Capitalism is all about perverse incentives. It's unavoidable

[–] helenslunch@feddit.nl 18 points 7 months ago* (last edited 7 months ago) (1 children)

it now needs certainty for investors and detailed plans and structure instead of moonshot fantasies.

So after the company becomes successful, they need to stop coming up with new ideas? A tech company? Like, I get it but I don't get it. Why do investors want that? Why would anyone want that? You can filter their creative input without indulging their every whim.

It's like the bands that create amazing and unique music and become super popular based on said music, then their next album sounds like every other "pop" band in existence. Like what are people even buying at that point?

[–] Tamo@programming.dev 3 points 7 months ago

I'm by no means saying that they have no further role in the company, and you are absolutely correct that these companies need to continue to innovate. This is why I mentioned transitioning control to a better candidate, because the role of the CEO changes as the company matures.

Smart founders should find a way to continue to play into their strengths instead of clinging to the highest title, otherwise they will always need to be removed.

[–] EddieTee77@lemmy.world 9 points 7 months ago (1 children)

Basically why Larry Page and Sergey Brin had Eric Schmidt become their CEO. He could do all the business stuff while they focused on doing whatever moonshots they wanted

[–] StormNinjaPenguin@lemmy.ca 8 points 7 months ago

Erin Schmidt is the one who turned Google into the shitty company that had to remove their “Don’t be evil” policy.

I remember when this scandal came out: https://www.wired.com/2012/05/google-wifi-fcc-investigation/

I watched the press event when Larry Page (obviously not knowing what was going on) promised that they will immediately delete all the sniffed data, then Eric came, took the mic and corrected: “We will delete the data once we receive the court order that forces us to do”.

[–] JohnEdwa@sopuli.xyz 15 points 7 months ago* (last edited 7 months ago) (3 children)

Once you structure your business so that you have a board of directors, who is the boss is not your decision anymore, as they "work" for the shareholders. In OpenAI's case, the CEO lied to the board so they fired him, and Greg left on his own.

That's why one of the first things Musk did as the majority shareholder was to dissolve the board of directors of Twitter.

[–] helenslunch@feddit.nl 5 points 7 months ago (2 children)

I didn't ask "how", I asked "why?" does it happen so often. I understand how BOD works.

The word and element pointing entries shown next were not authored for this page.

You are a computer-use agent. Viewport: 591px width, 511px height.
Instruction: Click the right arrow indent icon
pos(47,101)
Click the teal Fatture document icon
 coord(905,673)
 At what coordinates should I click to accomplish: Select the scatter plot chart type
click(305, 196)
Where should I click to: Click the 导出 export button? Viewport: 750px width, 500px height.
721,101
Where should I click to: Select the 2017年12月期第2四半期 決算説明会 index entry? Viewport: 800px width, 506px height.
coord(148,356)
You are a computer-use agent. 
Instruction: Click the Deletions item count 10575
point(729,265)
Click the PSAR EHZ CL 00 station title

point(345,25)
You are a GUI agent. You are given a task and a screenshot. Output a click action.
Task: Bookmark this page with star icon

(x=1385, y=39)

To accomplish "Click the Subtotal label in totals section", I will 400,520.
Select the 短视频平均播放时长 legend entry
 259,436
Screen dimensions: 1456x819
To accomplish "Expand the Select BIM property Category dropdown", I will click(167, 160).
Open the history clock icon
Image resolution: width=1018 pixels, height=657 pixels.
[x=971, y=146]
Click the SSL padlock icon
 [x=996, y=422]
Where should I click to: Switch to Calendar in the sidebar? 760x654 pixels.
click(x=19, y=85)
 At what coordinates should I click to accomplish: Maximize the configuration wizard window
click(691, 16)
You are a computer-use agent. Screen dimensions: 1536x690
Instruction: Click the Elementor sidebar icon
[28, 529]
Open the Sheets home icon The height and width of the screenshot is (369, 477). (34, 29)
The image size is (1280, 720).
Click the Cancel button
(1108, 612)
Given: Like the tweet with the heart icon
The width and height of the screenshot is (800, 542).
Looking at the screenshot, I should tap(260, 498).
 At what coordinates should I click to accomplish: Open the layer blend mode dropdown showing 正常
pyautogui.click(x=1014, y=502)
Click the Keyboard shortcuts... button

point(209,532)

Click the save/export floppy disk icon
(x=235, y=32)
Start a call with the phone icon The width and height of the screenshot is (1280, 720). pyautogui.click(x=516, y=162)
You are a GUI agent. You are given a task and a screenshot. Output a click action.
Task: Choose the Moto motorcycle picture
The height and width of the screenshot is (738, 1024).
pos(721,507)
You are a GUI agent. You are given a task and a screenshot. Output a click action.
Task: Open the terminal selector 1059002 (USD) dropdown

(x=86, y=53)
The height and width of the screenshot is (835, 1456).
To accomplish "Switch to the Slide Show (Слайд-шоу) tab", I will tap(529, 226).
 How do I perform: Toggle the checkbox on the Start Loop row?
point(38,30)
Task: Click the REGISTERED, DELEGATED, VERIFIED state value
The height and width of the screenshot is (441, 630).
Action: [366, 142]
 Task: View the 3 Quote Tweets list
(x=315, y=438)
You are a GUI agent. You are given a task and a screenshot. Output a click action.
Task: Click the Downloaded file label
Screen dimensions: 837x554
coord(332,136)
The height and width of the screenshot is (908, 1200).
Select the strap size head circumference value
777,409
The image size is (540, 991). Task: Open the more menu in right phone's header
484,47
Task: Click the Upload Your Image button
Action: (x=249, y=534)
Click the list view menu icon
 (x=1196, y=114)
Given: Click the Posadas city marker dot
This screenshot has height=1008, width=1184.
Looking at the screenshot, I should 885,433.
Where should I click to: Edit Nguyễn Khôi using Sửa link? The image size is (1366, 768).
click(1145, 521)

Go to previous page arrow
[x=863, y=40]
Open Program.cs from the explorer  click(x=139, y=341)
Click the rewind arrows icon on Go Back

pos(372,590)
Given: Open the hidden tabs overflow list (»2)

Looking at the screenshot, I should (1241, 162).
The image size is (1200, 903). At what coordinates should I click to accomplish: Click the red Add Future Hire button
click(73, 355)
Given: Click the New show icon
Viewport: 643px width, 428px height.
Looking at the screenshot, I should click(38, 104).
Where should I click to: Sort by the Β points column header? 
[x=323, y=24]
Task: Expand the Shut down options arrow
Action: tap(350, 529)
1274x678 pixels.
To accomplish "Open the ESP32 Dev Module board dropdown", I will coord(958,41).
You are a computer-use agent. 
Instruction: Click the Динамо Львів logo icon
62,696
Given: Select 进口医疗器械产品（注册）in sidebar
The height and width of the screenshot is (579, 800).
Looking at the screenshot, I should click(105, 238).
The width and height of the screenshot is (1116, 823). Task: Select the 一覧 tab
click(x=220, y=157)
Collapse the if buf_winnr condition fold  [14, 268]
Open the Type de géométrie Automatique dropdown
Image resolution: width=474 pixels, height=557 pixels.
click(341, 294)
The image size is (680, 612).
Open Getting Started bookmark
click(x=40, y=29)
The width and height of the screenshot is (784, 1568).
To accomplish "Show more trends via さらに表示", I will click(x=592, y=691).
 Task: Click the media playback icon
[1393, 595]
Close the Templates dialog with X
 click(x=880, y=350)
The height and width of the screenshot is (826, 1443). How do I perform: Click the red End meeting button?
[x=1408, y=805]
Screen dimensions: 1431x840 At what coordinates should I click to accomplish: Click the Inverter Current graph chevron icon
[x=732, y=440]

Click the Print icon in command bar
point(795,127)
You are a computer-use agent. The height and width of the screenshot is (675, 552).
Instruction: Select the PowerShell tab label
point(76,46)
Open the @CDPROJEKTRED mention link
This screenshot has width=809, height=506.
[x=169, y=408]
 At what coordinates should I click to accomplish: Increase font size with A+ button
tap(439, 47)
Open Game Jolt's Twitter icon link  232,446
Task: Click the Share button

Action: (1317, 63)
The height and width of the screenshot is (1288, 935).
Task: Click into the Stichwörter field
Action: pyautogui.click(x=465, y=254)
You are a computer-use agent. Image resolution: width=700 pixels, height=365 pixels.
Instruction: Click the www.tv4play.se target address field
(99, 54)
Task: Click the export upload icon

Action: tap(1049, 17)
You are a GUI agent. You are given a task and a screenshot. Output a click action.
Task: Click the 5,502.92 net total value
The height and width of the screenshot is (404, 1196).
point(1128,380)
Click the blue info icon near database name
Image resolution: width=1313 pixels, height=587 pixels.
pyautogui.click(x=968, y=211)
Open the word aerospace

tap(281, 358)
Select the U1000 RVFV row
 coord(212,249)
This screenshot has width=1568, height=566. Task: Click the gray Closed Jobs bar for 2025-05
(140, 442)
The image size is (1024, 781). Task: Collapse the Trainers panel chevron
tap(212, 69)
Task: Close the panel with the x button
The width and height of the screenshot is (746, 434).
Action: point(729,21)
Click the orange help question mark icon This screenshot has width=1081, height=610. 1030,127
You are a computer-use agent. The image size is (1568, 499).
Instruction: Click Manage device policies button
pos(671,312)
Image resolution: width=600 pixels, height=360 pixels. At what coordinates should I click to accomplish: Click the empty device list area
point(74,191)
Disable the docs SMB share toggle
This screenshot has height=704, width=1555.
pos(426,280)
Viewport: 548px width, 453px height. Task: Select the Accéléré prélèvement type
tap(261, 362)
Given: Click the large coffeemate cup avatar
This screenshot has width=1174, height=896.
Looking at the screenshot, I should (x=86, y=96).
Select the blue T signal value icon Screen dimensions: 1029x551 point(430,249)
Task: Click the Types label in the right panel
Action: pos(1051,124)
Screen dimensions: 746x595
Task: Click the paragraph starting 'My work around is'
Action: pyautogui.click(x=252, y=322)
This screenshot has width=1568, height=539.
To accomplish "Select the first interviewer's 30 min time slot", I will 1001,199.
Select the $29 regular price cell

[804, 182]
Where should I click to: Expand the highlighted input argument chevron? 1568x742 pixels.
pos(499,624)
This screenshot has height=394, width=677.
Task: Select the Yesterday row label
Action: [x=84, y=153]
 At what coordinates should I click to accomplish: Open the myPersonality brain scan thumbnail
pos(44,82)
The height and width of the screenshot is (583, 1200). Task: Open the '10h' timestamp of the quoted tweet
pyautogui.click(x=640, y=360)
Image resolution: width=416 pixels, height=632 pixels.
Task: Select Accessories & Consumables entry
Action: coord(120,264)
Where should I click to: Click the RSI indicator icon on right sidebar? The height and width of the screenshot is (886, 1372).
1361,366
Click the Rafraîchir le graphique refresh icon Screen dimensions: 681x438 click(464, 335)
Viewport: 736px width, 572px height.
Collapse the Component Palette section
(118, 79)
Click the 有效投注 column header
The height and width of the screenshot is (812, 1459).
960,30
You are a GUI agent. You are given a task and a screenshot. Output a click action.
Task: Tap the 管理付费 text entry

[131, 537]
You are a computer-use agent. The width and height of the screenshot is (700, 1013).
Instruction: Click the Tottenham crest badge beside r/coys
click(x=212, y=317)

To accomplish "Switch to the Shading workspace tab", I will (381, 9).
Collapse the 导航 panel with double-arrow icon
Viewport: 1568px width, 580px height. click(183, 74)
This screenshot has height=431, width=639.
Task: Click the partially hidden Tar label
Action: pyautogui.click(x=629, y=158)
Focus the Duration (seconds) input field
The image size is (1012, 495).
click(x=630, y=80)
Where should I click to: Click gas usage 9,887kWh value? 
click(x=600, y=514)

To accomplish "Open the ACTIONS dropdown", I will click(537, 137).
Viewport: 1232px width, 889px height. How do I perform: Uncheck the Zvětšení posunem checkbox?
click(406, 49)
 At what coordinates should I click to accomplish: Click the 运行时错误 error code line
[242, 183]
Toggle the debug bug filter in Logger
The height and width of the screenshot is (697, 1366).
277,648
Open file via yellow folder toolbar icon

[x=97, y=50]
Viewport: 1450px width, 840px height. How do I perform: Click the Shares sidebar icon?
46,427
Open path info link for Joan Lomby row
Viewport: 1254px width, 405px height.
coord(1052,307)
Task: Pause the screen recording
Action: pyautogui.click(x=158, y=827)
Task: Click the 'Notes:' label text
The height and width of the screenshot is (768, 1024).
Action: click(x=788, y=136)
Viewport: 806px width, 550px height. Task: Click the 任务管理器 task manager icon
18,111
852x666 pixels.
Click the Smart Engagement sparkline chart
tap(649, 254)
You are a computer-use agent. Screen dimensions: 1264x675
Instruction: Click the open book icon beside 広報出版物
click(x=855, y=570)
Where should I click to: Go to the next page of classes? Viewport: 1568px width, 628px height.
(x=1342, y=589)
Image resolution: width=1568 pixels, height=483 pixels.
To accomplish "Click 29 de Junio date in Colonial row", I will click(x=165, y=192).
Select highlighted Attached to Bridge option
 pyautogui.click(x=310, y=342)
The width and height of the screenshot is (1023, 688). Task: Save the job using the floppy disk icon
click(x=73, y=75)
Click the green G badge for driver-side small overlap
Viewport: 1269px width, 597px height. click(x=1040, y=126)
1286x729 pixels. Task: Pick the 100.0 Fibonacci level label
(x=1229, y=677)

[–] grabyourmotherskeys@lemmy.world 7 points 7 months ago

Why? Because the people who make money don't like dealing with the founders.

Purely made up example: board of directors decides they can make the mosy money by pivoting and rebranding as "the customer service company". They will throw away all the models built with copyright material, build simpler models based on customer service scripts and interactions from customer businesses, and save a ton on compute while making bank on licensing and professional services. No more free chat, etc.

A founder doesn't like this new direction that is antithetical to their vision for the business so they go around telling shareholders to get rid of the current board and for employees to quit or otherwise not help with this.

Board sees this messing with their genius money printing idea so they fire them.

[–] ours@lemmy.world 2 points 7 months ago

In another example, the Zuck maneuvered so that he always kept a majority holding of Facebook which means nobody can kick him out.

[–] rambaroo@lemmy.world 1 points 7 months ago (1 children)

OpenAI isn't public. They aren't answering to shareholders.

[–] JohnEdwa@sopuli.xyz 1 points 7 months ago* (last edited 7 months ago)

"Stakeholders" then, the same thing just not publicly traded. OpenAI is owned 49% by microsoft and the rest by other companies and people. The point is the founders or CEO etc aren't the owners or hold a majority so they don't actually have a say in how the company is run and can be booted off by the board.